■ **Instructions to follow**: The full listing, copied exactly, is the required output.
=== Section Start ===
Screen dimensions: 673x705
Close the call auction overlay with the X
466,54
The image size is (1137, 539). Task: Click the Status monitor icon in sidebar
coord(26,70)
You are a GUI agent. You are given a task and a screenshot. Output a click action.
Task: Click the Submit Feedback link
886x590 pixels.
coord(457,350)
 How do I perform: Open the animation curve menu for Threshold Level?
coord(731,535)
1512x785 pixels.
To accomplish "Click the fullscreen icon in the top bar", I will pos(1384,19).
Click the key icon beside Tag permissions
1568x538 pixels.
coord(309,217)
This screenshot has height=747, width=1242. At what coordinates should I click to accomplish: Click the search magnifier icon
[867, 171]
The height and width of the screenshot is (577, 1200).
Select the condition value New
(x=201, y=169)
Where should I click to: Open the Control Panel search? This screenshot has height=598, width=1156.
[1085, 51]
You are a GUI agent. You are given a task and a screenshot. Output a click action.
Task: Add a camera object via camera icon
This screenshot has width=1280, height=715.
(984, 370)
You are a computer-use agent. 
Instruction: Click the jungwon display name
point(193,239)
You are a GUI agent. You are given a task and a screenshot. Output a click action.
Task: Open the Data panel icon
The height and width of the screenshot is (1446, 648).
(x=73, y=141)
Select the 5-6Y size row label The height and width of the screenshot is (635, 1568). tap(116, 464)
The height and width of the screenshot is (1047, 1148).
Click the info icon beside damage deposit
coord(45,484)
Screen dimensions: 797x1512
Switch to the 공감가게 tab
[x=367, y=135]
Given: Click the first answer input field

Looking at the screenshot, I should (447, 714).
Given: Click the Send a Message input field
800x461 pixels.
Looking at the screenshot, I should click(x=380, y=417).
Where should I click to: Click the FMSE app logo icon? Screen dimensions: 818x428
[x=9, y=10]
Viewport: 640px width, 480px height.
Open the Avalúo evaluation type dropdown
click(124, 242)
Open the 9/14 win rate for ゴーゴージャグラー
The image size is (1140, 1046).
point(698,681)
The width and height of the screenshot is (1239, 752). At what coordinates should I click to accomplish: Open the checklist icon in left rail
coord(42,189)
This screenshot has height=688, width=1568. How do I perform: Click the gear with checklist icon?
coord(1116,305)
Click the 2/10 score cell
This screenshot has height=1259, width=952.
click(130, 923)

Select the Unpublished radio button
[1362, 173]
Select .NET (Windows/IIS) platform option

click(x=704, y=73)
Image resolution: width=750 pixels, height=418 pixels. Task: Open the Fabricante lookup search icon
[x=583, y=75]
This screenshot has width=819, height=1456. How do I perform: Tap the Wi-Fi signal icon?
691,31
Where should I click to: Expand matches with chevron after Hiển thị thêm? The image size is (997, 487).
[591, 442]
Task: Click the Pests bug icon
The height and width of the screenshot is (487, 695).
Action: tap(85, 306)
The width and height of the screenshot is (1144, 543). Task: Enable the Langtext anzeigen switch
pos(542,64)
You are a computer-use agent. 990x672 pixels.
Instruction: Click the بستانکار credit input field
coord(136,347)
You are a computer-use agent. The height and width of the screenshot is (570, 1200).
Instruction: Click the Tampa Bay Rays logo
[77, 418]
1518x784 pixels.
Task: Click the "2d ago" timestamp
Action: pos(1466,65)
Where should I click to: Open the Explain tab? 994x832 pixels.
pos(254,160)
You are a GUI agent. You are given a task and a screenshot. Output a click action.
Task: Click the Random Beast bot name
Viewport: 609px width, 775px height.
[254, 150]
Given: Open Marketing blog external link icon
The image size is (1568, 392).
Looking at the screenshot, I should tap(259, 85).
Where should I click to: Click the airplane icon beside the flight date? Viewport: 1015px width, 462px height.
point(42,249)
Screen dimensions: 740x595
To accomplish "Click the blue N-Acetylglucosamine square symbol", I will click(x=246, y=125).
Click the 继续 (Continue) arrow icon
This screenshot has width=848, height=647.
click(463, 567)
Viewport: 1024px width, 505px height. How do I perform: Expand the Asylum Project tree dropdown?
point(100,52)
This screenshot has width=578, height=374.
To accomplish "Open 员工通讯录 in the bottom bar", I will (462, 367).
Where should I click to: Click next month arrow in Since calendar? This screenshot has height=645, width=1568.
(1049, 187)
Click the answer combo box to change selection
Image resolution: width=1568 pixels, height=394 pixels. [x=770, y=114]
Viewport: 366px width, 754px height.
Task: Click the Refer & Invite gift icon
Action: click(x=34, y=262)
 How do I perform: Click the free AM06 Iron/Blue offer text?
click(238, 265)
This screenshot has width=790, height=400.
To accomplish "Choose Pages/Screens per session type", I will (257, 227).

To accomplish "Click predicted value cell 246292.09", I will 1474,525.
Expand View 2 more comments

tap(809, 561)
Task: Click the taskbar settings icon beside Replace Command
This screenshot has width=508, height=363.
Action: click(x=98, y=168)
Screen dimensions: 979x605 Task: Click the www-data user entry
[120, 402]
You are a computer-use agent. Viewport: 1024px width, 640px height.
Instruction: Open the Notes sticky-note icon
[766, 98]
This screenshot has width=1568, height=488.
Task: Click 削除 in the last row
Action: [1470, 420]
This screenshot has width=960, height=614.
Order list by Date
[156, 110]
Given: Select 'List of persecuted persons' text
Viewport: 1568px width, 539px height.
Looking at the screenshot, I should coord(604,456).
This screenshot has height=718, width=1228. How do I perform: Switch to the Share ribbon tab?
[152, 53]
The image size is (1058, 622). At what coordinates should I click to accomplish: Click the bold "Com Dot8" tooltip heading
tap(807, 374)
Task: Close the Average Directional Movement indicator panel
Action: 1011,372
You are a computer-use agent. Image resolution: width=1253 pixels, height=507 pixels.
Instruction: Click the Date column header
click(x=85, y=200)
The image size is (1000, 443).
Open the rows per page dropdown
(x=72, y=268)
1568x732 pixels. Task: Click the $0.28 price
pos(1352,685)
=== Section End ===
■ **Output of the exercise**:
Screen dimensions: 673x705
Close the call auction overlay with the X
466,54
The image size is (1137, 539). Task: Click the Status monitor icon in sidebar
coord(26,70)
You are a GUI agent. You are given a task and a screenshot. Output a click action.
Task: Click the Submit Feedback link
886x590 pixels.
coord(457,350)
 How do I perform: Open the animation curve menu for Threshold Level?
coord(731,535)
1512x785 pixels.
To accomplish "Click the fullscreen icon in the top bar", I will pos(1384,19).
Click the key icon beside Tag permissions
1568x538 pixels.
coord(309,217)
This screenshot has height=747, width=1242. At what coordinates should I click to accomplish: Click the search magnifier icon
[867, 171]
The height and width of the screenshot is (577, 1200).
Select the condition value New
(x=201, y=169)
Where should I click to: Open the Control Panel search? This screenshot has height=598, width=1156.
[1085, 51]
You are a GUI agent. You are given a task and a screenshot. Output a click action.
Task: Add a camera object via camera icon
This screenshot has width=1280, height=715.
(984, 370)
You are a computer-use agent. 
Instruction: Click the jungwon display name
point(193,239)
You are a GUI agent. You are given a task and a screenshot. Output a click action.
Task: Open the Data panel icon
The height and width of the screenshot is (1446, 648).
(x=73, y=141)
Select the 5-6Y size row label The height and width of the screenshot is (635, 1568). tap(116, 464)
The height and width of the screenshot is (1047, 1148).
Click the info icon beside damage deposit
coord(45,484)
Screen dimensions: 797x1512
Switch to the 공감가게 tab
[x=367, y=135]
Given: Click the first answer input field

Looking at the screenshot, I should (447, 714).
Given: Click the Send a Message input field
800x461 pixels.
Looking at the screenshot, I should click(x=380, y=417).
Where should I click to: Click the FMSE app logo icon? Screen dimensions: 818x428
[x=9, y=10]
Viewport: 640px width, 480px height.
Open the Avalúo evaluation type dropdown
click(124, 242)
Open the 9/14 win rate for ゴーゴージャグラー
The image size is (1140, 1046).
point(698,681)
The width and height of the screenshot is (1239, 752). At what coordinates should I click to accomplish: Open the checklist icon in left rail
coord(42,189)
This screenshot has height=688, width=1568. How do I perform: Click the gear with checklist icon?
coord(1116,305)
Click the 2/10 score cell
This screenshot has height=1259, width=952.
click(130, 923)

Select the Unpublished radio button
[1362, 173]
Select .NET (Windows/IIS) platform option

click(x=704, y=73)
Image resolution: width=750 pixels, height=418 pixels. Task: Open the Fabricante lookup search icon
[x=583, y=75]
This screenshot has width=819, height=1456. How do I perform: Tap the Wi-Fi signal icon?
691,31
Where should I click to: Expand matches with chevron after Hiển thị thêm? The image size is (997, 487).
[591, 442]
Task: Click the Pests bug icon
The height and width of the screenshot is (487, 695).
Action: tap(85, 306)
The width and height of the screenshot is (1144, 543). Task: Enable the Langtext anzeigen switch
pos(542,64)
You are a computer-use agent. 990x672 pixels.
Instruction: Click the بستانکار credit input field
coord(136,347)
You are a computer-use agent. The height and width of the screenshot is (570, 1200).
Instruction: Click the Tampa Bay Rays logo
[77, 418]
1518x784 pixels.
Task: Click the "2d ago" timestamp
Action: pos(1466,65)
Where should I click to: Open the Explain tab? 994x832 pixels.
pos(254,160)
You are a GUI agent. You are given a task and a screenshot. Output a click action.
Task: Click the Random Beast bot name
Viewport: 609px width, 775px height.
[254, 150]
Given: Open Marketing blog external link icon
The image size is (1568, 392).
Looking at the screenshot, I should tap(259, 85).
Where should I click to: Click the airplane icon beside the flight date? Viewport: 1015px width, 462px height.
point(42,249)
Screen dimensions: 740x595
To accomplish "Click the blue N-Acetylglucosamine square symbol", I will click(x=246, y=125).
Click the 继续 (Continue) arrow icon
This screenshot has width=848, height=647.
click(463, 567)
Viewport: 1024px width, 505px height. How do I perform: Expand the Asylum Project tree dropdown?
point(100,52)
This screenshot has width=578, height=374.
To accomplish "Open 员工通讯录 in the bottom bar", I will (462, 367).
Where should I click to: Click next month arrow in Since calendar? This screenshot has height=645, width=1568.
(1049, 187)
Click the answer combo box to change selection
Image resolution: width=1568 pixels, height=394 pixels. [x=770, y=114]
Viewport: 366px width, 754px height.
Task: Click the Refer & Invite gift icon
Action: click(x=34, y=262)
 How do I perform: Click the free AM06 Iron/Blue offer text?
click(238, 265)
This screenshot has width=790, height=400.
To accomplish "Choose Pages/Screens per session type", I will (257, 227).

To accomplish "Click predicted value cell 246292.09", I will 1474,525.
Expand View 2 more comments

tap(809, 561)
Task: Click the taskbar settings icon beside Replace Command
This screenshot has width=508, height=363.
Action: click(x=98, y=168)
Screen dimensions: 979x605 Task: Click the www-data user entry
[120, 402]
You are a computer-use agent. Viewport: 1024px width, 640px height.
Instruction: Open the Notes sticky-note icon
[766, 98]
This screenshot has width=1568, height=488.
Task: Click 削除 in the last row
Action: [1470, 420]
This screenshot has width=960, height=614.
Order list by Date
[156, 110]
Given: Select 'List of persecuted persons' text
Viewport: 1568px width, 539px height.
Looking at the screenshot, I should coord(604,456).
This screenshot has height=718, width=1228. How do I perform: Switch to the Share ribbon tab?
[152, 53]
The image size is (1058, 622). At what coordinates should I click to accomplish: Click the bold "Com Dot8" tooltip heading
tap(807, 374)
Task: Close the Average Directional Movement indicator panel
Action: 1011,372
You are a computer-use agent. Image resolution: width=1253 pixels, height=507 pixels.
Instruction: Click the Date column header
click(x=85, y=200)
The image size is (1000, 443).
Open the rows per page dropdown
(x=72, y=268)
1568x732 pixels. Task: Click the $0.28 price
pos(1352,685)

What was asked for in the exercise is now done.